Breaking barriers, because often generosity requires face-to-face interaction with and acknowledgment of someone with whom you don’t have a strong connection (I think this is why I’m interested in the social distance we create with our iPhones and other devices).
Social risk, because you’re breaking about 10 different norms simultaneously (unless you’re part of a community, religious or secular, in which generosity is expected and valued).
And vulnerability because at a moment of giving you are open, you are tapping into something deeply human, you are acknowledging that you’re not so different from the person to whom you are being generous.
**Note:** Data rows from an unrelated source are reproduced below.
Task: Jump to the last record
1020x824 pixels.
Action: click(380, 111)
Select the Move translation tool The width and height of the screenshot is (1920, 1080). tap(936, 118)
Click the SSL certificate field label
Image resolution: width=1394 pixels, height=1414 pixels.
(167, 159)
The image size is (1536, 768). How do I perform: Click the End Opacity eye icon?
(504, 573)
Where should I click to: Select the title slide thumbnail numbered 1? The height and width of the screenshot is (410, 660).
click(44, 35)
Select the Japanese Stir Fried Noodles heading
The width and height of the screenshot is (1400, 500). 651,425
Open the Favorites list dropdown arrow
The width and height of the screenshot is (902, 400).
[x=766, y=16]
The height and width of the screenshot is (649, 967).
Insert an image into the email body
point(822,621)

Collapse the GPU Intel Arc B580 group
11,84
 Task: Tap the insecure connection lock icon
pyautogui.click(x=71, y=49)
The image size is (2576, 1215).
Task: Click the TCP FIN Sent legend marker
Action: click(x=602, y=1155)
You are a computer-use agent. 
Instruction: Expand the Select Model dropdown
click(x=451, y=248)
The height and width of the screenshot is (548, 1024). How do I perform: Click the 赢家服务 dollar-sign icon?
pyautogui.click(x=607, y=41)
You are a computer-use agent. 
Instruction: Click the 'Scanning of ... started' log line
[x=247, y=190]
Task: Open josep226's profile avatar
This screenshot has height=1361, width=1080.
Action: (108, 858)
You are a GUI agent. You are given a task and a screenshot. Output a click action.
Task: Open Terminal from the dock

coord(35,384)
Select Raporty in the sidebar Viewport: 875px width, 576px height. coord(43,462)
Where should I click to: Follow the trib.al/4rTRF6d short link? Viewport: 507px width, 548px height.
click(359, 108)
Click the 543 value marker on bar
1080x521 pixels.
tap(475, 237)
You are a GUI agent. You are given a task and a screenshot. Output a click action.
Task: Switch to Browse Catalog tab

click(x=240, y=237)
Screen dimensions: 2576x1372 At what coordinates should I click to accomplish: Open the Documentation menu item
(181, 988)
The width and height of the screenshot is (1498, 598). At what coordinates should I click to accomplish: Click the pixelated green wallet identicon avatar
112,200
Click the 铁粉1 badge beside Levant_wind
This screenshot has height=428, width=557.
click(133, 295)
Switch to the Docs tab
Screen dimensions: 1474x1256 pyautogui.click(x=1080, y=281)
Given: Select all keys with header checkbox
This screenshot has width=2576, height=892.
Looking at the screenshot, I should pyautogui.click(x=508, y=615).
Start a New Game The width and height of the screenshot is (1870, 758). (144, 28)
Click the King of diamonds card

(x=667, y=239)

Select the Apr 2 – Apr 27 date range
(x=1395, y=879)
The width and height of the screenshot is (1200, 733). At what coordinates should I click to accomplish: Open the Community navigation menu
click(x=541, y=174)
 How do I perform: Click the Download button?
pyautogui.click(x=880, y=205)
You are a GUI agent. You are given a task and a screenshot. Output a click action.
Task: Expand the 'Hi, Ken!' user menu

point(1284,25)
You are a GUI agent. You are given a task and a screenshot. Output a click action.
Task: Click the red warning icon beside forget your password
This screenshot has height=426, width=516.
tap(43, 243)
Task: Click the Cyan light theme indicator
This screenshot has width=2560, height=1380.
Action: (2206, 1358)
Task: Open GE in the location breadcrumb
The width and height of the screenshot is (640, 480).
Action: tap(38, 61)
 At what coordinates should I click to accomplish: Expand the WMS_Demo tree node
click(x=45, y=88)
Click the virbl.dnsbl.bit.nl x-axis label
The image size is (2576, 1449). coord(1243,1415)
Just looking at this list also reinforces my conviction around the importance of cultivating a practice of generosity. My own chorus of self-criticism is great at recruiting new members, and it’s so easy to belittle the practice of generosity – to think of it as sweet or nice but not truly important. I think the next time my chorus of critics, internal or external, starts singing, I’ll remind myself that what I’m practicing encompasses everything from overcoming fear to being comfortable with vulnerability. That feels right.
At the end of his email to me, Christen suggested that anyone who finds themselves confronted by fear – whether in their practice of radical generosity or otherwise – should try out Marianne Elliott’s 30 Days of Courage course. I didn’t know Marianne before Christen introduced me, but she’s the author of Zen Under Fire, the account of her humanitarian work in Herat, Afghanistan; and is also a teacher of yoga and mediation. Marianne’s walking the walk.
Generosity Day is less than 30 days away, and your generosity practice, my generosity practice, all of our practices of generosity could probably use a boost. Maybe 30 days of courage is just what the doctor ordered. I’ve signed up.